Dr. Przemyslaw J. Porebski is a Research Associate at the University of Virginia. He completed his Ph.D. research of algorithms to improve the refinement of macromolecular structures at Wladek Minor’s laboratory at the University of Virginia and defended his thesis at Jagiellonian University, Poland. After studying dioxygenases as a postdoc at the Jerzy Haber Institute of Catalysis and Surface Chemistry, Polish Academy of Sciences, he rejoined Wladek Minor’s group to develop strategies and pipelines for storing and processing raw diffraction data. He is one of the developers of the HKL-3000 suite. His research interests primarily focus on the development of methods for determination, refinement and validation of macromolecular structures, data mining, knowledge-based algorithms, and structural bioinformatics.
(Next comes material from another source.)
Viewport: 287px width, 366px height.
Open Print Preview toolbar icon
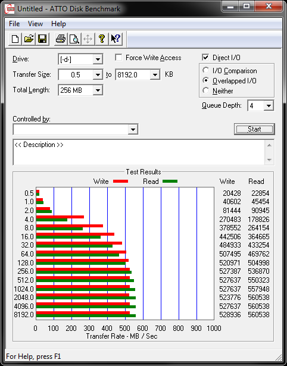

Dr. Wladek Minor is a Harrison Distinguished Professor of Molecular Physiology and Biological Physics at the University of Virginia. Education: M.Sc., University of Warsaw, 1969; Ph.D., University of Warsaw, 1978. Employment: University of Warsaw 1969–1985; Purdue University 1985–1995; University of Virginia 1995-present. Fields of interest - development of methods for structural biology, particularly macromolecular structure determination by protein crystallography, data management in structural biology, reproducibility, data mining as applied to drug discovery, bioinformatics. Member of Center of Structural Genomics of Infectious Diseases. >200 publications, >42,000 total citations, >420 structures in PDB. Trained >65 students, >25 post-docs (trainees) and research faculty. There are five PIs among lab alumni. Recipient of the Edlich-Henderson Inventor of the Year Award.